Top of Dataset excerpts

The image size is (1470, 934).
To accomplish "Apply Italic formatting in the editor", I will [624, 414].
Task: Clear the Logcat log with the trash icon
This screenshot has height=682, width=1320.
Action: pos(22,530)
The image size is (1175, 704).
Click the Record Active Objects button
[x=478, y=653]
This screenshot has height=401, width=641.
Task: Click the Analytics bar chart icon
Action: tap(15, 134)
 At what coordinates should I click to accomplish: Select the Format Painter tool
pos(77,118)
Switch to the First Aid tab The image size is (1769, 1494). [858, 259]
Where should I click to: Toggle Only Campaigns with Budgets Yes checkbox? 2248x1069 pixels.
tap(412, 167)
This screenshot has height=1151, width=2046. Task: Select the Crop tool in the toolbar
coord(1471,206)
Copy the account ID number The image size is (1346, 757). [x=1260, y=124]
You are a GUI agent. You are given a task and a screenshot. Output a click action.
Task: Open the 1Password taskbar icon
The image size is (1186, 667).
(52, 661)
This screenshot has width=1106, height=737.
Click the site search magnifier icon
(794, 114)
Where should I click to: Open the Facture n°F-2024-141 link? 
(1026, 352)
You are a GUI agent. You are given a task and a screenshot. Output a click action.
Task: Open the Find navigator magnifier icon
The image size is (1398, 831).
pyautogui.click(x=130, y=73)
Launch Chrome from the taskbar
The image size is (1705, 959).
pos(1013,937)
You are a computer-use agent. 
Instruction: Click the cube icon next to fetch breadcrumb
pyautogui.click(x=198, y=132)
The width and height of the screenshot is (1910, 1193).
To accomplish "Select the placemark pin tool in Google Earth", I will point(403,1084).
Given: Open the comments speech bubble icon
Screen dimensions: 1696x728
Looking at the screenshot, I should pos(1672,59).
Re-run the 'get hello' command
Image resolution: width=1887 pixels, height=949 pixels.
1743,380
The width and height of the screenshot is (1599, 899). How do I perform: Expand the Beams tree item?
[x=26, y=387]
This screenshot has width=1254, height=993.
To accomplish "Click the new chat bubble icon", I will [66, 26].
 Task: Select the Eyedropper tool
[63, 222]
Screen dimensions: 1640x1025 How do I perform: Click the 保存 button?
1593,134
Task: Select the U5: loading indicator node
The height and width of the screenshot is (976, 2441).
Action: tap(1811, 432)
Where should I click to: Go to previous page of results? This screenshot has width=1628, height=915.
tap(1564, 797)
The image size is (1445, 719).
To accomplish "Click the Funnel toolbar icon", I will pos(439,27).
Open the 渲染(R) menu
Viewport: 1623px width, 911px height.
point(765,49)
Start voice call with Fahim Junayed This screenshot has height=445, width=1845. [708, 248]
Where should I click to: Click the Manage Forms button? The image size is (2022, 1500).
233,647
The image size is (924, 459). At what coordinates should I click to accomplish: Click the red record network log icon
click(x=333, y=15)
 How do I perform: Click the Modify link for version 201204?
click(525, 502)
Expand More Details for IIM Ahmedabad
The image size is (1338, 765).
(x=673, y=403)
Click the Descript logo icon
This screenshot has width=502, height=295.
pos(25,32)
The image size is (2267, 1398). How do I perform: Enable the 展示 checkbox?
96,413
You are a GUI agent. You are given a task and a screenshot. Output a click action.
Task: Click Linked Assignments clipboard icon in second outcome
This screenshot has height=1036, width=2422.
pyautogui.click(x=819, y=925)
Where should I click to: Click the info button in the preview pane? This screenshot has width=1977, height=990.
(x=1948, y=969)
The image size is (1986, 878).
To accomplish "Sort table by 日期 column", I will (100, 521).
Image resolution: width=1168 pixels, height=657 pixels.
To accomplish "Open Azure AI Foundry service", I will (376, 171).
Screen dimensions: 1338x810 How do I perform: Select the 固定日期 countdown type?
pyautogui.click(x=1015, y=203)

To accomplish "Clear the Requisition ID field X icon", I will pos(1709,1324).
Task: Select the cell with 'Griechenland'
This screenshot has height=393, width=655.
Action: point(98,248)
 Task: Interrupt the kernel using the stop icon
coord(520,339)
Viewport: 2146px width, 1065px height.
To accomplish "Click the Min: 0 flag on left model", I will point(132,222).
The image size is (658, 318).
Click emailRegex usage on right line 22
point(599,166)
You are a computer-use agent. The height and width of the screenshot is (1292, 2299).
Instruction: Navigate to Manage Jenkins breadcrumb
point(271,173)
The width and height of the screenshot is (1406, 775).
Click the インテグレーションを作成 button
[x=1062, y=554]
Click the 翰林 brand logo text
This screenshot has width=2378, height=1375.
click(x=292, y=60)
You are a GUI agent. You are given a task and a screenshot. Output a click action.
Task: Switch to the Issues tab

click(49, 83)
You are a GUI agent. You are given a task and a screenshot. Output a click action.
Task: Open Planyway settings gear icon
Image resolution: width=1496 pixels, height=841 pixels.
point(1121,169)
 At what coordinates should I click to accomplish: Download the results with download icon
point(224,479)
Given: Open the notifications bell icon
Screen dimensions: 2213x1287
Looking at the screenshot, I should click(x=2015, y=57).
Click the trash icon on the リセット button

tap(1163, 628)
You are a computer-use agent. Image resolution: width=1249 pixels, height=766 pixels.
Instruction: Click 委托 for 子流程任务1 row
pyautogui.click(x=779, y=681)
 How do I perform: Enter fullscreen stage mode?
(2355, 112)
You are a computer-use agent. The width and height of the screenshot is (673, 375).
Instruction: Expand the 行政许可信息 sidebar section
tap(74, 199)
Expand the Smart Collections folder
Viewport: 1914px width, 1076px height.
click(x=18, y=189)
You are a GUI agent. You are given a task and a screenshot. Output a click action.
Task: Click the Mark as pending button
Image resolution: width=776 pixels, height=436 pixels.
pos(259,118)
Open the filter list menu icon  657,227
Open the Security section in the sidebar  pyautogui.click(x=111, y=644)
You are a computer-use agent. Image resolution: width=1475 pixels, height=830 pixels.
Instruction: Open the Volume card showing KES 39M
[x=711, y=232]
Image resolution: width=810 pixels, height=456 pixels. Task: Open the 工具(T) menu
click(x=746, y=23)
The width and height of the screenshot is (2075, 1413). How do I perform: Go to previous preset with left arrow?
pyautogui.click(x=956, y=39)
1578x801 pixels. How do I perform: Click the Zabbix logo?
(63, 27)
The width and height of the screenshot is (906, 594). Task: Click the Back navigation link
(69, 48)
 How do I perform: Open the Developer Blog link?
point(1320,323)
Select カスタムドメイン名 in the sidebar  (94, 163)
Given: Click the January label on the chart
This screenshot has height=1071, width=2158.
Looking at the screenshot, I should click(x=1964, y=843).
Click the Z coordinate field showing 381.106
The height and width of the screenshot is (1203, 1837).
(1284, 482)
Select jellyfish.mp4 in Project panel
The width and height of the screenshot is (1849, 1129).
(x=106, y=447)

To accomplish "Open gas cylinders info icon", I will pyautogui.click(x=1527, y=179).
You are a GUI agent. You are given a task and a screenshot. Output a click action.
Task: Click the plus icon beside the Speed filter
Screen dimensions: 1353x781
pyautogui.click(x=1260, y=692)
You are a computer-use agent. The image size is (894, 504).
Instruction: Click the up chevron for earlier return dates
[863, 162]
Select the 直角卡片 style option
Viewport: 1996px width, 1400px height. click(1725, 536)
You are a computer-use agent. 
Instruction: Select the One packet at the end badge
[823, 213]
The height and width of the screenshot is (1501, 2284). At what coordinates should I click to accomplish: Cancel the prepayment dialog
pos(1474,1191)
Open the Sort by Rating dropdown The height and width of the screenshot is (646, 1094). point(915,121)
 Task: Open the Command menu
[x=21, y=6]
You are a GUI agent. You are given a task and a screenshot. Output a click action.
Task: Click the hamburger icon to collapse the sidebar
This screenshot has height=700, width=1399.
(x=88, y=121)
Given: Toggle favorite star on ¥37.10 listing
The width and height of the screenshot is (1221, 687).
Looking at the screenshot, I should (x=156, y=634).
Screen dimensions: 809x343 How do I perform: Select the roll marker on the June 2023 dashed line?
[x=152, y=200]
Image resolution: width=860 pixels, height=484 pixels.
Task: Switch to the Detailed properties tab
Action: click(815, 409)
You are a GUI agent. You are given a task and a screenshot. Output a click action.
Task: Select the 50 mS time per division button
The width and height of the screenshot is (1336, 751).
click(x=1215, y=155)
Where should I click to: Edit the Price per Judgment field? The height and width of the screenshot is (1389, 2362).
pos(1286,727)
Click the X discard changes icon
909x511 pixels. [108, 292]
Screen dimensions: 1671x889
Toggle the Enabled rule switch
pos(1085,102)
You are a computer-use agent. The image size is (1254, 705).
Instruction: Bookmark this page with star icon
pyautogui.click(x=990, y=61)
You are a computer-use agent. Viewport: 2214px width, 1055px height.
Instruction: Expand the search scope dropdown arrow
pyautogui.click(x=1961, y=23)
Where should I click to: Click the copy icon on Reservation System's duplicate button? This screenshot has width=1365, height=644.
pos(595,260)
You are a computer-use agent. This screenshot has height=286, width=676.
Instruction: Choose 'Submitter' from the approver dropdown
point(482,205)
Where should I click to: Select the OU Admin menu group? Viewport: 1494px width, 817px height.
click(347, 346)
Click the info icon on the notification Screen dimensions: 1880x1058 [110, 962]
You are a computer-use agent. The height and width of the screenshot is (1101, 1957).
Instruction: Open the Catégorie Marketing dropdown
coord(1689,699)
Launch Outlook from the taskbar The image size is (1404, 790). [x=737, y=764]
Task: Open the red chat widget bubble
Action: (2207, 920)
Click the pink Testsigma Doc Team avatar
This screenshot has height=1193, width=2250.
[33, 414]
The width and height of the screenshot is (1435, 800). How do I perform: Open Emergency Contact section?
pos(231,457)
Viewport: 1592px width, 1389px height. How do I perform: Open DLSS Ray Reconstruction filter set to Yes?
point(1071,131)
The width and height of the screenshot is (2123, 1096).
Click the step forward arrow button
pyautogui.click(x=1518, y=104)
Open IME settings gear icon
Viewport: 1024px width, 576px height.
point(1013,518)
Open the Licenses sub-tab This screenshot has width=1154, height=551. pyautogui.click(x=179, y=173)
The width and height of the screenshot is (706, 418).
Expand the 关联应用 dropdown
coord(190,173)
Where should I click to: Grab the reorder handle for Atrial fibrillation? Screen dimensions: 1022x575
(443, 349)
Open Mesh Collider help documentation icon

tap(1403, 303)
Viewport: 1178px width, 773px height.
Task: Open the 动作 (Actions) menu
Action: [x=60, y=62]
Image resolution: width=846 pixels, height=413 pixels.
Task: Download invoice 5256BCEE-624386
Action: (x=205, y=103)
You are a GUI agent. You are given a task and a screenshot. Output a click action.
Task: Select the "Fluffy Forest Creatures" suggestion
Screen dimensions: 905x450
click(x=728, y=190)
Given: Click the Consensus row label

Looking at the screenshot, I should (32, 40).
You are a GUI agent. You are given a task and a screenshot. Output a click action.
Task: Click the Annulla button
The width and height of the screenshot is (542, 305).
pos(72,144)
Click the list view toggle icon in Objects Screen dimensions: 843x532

Bottom of Dataset excerpts

- [Problem to solve]:
The answer must hold only the lines from the first line of the data through the line bearing "The image size is (1175, 704).", returned exactly.

- [Answer to the problem]:
The image size is (1470, 934).
To accomplish "Apply Italic formatting in the editor", I will [624, 414].
Task: Clear the Logcat log with the trash icon
This screenshot has height=682, width=1320.
Action: pos(22,530)
The image size is (1175, 704).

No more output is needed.